鉴于HA蛋白的上述重要功能,众多学者对其开展了相关研究并鉴定出了一系列关键氨基酸位点,被证明不仅会影响HA蛋白的结构与功能,进而也会改变病毒的部分生物学特性。基于此,本文在重点关注H7N9亚型的同时也兼顾其他部分亚型,总结了近年来HA蛋白上涉及IAV稳定性、抗原性、复制性能、受体结合特性、传播性、致病性等关键氨基酸位点(表 1),以期为更深入地解析HA基因变异所导致IAV特性改变的相关机制提供参考和借鉴。

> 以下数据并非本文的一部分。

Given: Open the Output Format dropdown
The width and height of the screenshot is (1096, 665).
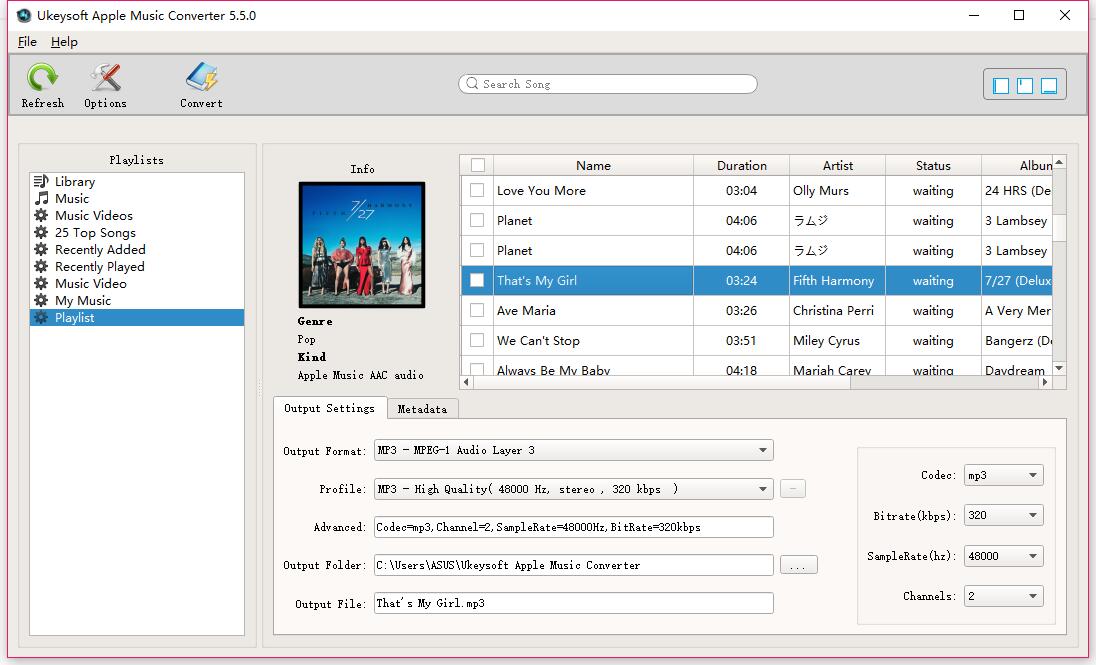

表 1 HA蛋白关键氨基酸突变对流感病毒生物学特性的影响 Table 1 Effects of key amino acid mutations in HA proteins on virus biological properties
4 展望

目前,国内LP H7N9流感病毒已基本消失,但HP H7N9病毒仍在国内部分地区持续存在,并且有研究表明HP H7N9毒株在实验动物体内感染过程中出现毒力和传播能力增强的现象,对家禽及人类健康的威胁依然严峻[1-2, 8, 18]。HA蛋白是H7N9流感病毒表面最主要的糖蛋白和抗原组分,其基因变异所致蛋白结构、功能的变化可能会进而对病毒特性产生重要影响,包括可能产生具有抗原逃逸的变异型子代病毒以维持其在自然界的感染与扩散,或可能获得更强的结合人源受体的能力以促进其在哺乳动物体内的适应与传播等。迄今为止,H7N9病毒的持续变异已使疫苗历经H7-Re1→H7-Re2→H7-Re3、rGD76→rLN79的不断更新,而疫苗研发相对滞后于病毒变异的现状迫切要求进一步开发成熟的通用型疫苗。其中,HA茎部由于其结构的相对保守性以及具有激发广泛保护性免疫的潜能,成为了通用疫苗设计的理想靶标之一。因此,持续监测HA基因的变异、深入解析HA蛋白的功能,必将为进一步揭示H7N9病毒的遗传演化规律、探究其感染与致病的相关分子机制及疫情的防控奠定重要基础。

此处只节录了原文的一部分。